American government official (born 1959)

James Northey Miller Jr. (born August 15, 1959) is the Johns Hopkins Applied Physics Laboratory's Assistant Director for Policy and Analysis and also serves on the National Security Council staff as U.S. Coordinator for the Australia-United Kingdom-United States (AUKUS) security agreement. He previously served as the Under Secretary of Defense for Policy from February 18, 2012 until January 8, 2014 and as Deputy Under Secretary of Defense from April 2009 to February 2012.

==Early life and education==
Born in Waterloo, Iowa, Miller earned his B.A. with honors in economics from Stanford in 1981; he earned his master's degree and his Ph.D., both in public policy, from the John F. Kennedy School of Government at Harvard University. His 1989 Ph.D. thesis was Approaching Zero: An Evaluation of Radical Reductions in Superpower Nuclear Arsenals.

==Career==
He was senior professional staff member for the House Armed Services Committee (1988-1992), assistant professor at Duke University (1992-1997); Deputy Assistant Secretary of Defense for Requirements, Plans, and Counterproliferation Policy (1997-2000); and Senior Vice President (2003-2007) and Vice President (2000-2003) at Hicks and Associates, Inc.

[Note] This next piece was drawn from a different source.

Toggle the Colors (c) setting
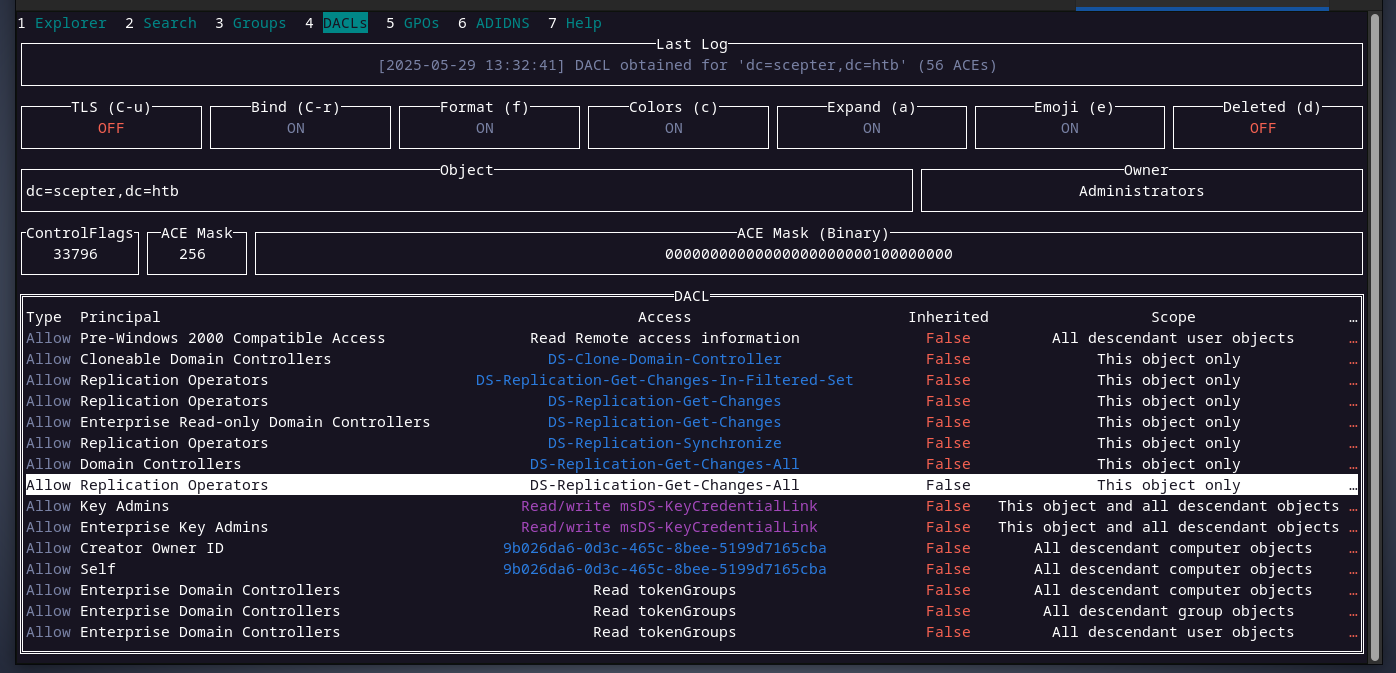This screenshot has height=673, width=1396. coord(674,128)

He then served as Senior Vice President and Director of Studies at the Center for a New American Security (2007-2009). Miller was confirmed by the U.S. Senate as the Deputy Under Secretary of Defense for Policy and as the Under Secretary of Defense for Policy.

Miller is a member of the Council on Foreign Relations and International Institute for Strategic Studies. In 2000, he was awarded the Secretary of Defense Medal for Outstanding Public Service. He is a four-time recipient of the Medal for Distinguished Public Service, the highest civilian award of the U.S. Department of Defense. In 2015, Miller joined Johns Hopkins APL as a senior fellow and was named as the Lab's Assistant Director for Policy and Analysis in 2022. He served as a board member for the Defense Science Board from 2014-2020. He was appointed to the board again in 2022.

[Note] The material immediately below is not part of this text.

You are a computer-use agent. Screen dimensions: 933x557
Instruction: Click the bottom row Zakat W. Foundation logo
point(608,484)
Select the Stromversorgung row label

Miller previously served as a senior fellow at the Harvard Kennedy School’s Belfer Center for Science and International Affairs.

==Resignation from Defense Science Board==
On June 2, 2020, Miller resigned from the Defense Science Board in protest after police used pepper balls and smoke canisters to disperse protesters in the area surrounding Lafayette Park so that President Donald Trump, accompanied by U.S. Secretary of Defense Mark Esper, could attend a photo op at the St. John's Episcopal Church across from the White House. In an open resignation letter to Esper, Miller cited the oath of office that he had taken to "support and defend the Constitution of the United States," and wrote that Esper and Trump had violated the same oath, writing:

President Trump’s actions Monday night violated his oath to “take care that the laws be faithfully executed,” as well as the First Amendment "right of the people peaceably to assemble." You may not have been able to stop President Trump from directing this appalling use of force, but you could have chosen to oppose it. Instead, you visibly supported it.
Anyone who takes the oath of office must decide where he or she will draw the line: What are the things that they will refuse to do? Secretary Esper, you have served honorably for many years, in active and reserve military duty, as Secretary of the Army, and now as Secretary of Defense. You must have thought long and hard about where that line should be drawn. I must now ask: If last night's blatant violations do not cross the line for you, what will?

Miller also criticized Esper's statement urging state governors to "dominate the battlespace," writing: "I cannot believe that you see the United States as a 'battlespace,' or that you believe our citizens must be 'dominated.' Such language sends an extremely dangerous signal."